Singing lowers blood pressure before surgery in case study
Case study shows singing lowered blood pressure when medication failed
An interesting case study shows singing could be a simple and free intervention to help patients get their blood pressure lower before surgery. For one 76 year old woman, singing dramatically reduced blood pressure so she could safely undergo surgery.
The findings are published in the journal Arthritis Care & Research and highlights the potential for therapies other than drugs for bringing blood pressure levels to normal range for patients who might be unresponsive to medications such as beta blockers, ACE inhibitors, angiotensin blockers and diuretics for hypertension.
Singing and music work to lower blood pressure
Studies suggest listening to music has a calming effect and can lower blood pressure, explains lead author Nina Niu, a researcher from Harvard Medical School in Boston. "Our case study expands on medical evidence by showing that producing music or singing also has potential therapeutic effects in the preoperative setting."

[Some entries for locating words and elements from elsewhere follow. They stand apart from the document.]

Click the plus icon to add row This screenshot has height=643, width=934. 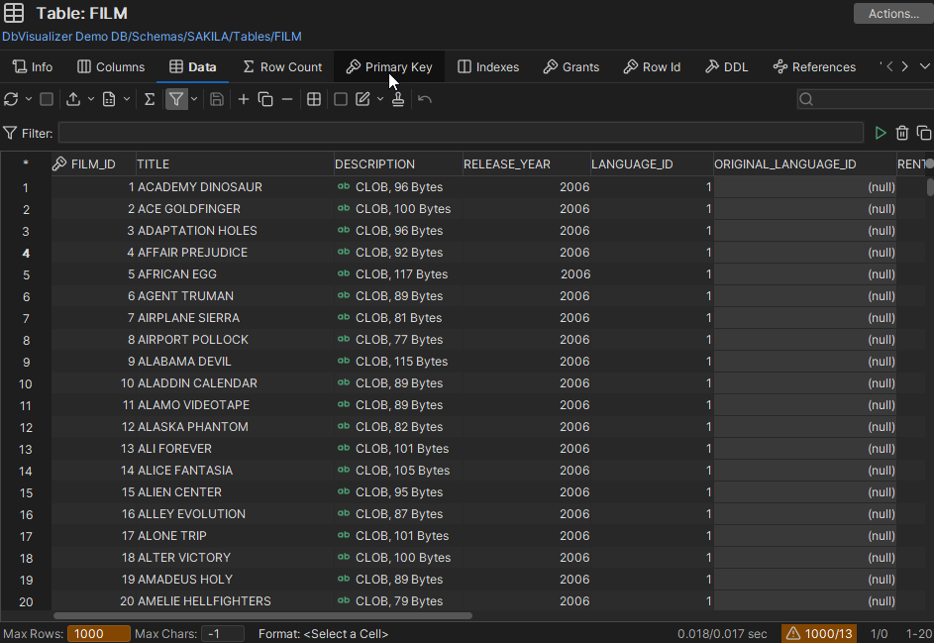(x=244, y=99)
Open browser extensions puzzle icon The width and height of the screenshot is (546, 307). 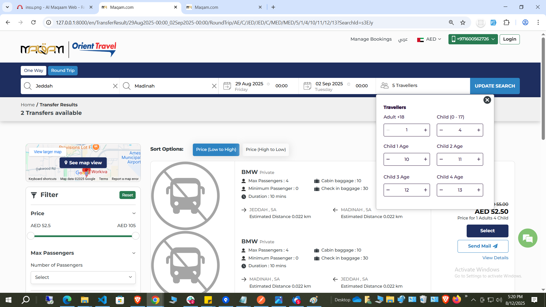point(506,22)
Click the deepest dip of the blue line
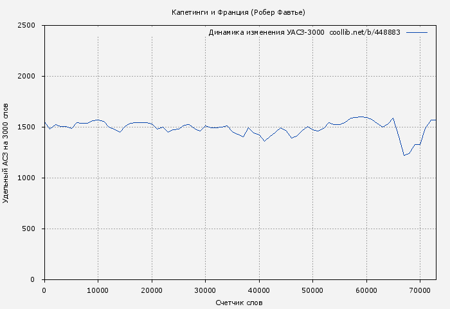This screenshot has height=309, width=450. pyautogui.click(x=404, y=155)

The woman in the study was from the Dominican Republic and had osteoarthritis (OA) of the knee for fifteen years. She had been taking nifedipine, a calcium channel blocker, and lisinopril, and ACE inhibitor, to control blood pressure. The woman had been accepted for knee replacement surgery by the philanthropic program Operation Walk Boston that provides surgical teams for total joint replacement of the hips and knees for Dominican patients unable to pay.

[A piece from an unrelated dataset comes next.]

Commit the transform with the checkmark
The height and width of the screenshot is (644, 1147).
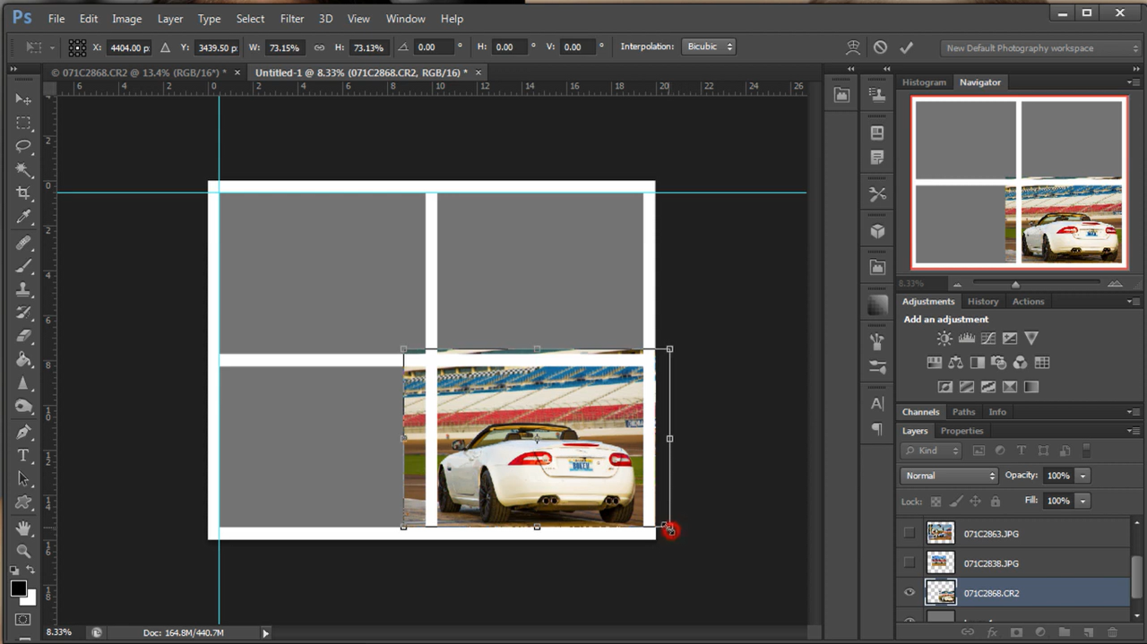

When the woman was admitted to the hospital her blood pressure was elevated, but controlled at 160/90. Her pre-operative exam revealed a blood pressure was 240/120 and her surgery was postponed. The study authors says getting the patient's blood pressure lower was important because the surgical team was only in the Dominican for a short period of time.
Knee replacement surgery a success, thanks to singing
The woman asked the doctors if she could sing - after two songs her blood pressure came down. She kept singing throughout the night. After the first song, her blood pressure came down to 180/90. With continued singing it was lowered further and the effect was sustained for several hours. She continued singing at intervals throughout the night. The woman was cleared for surgery the next morning and the operation was a success.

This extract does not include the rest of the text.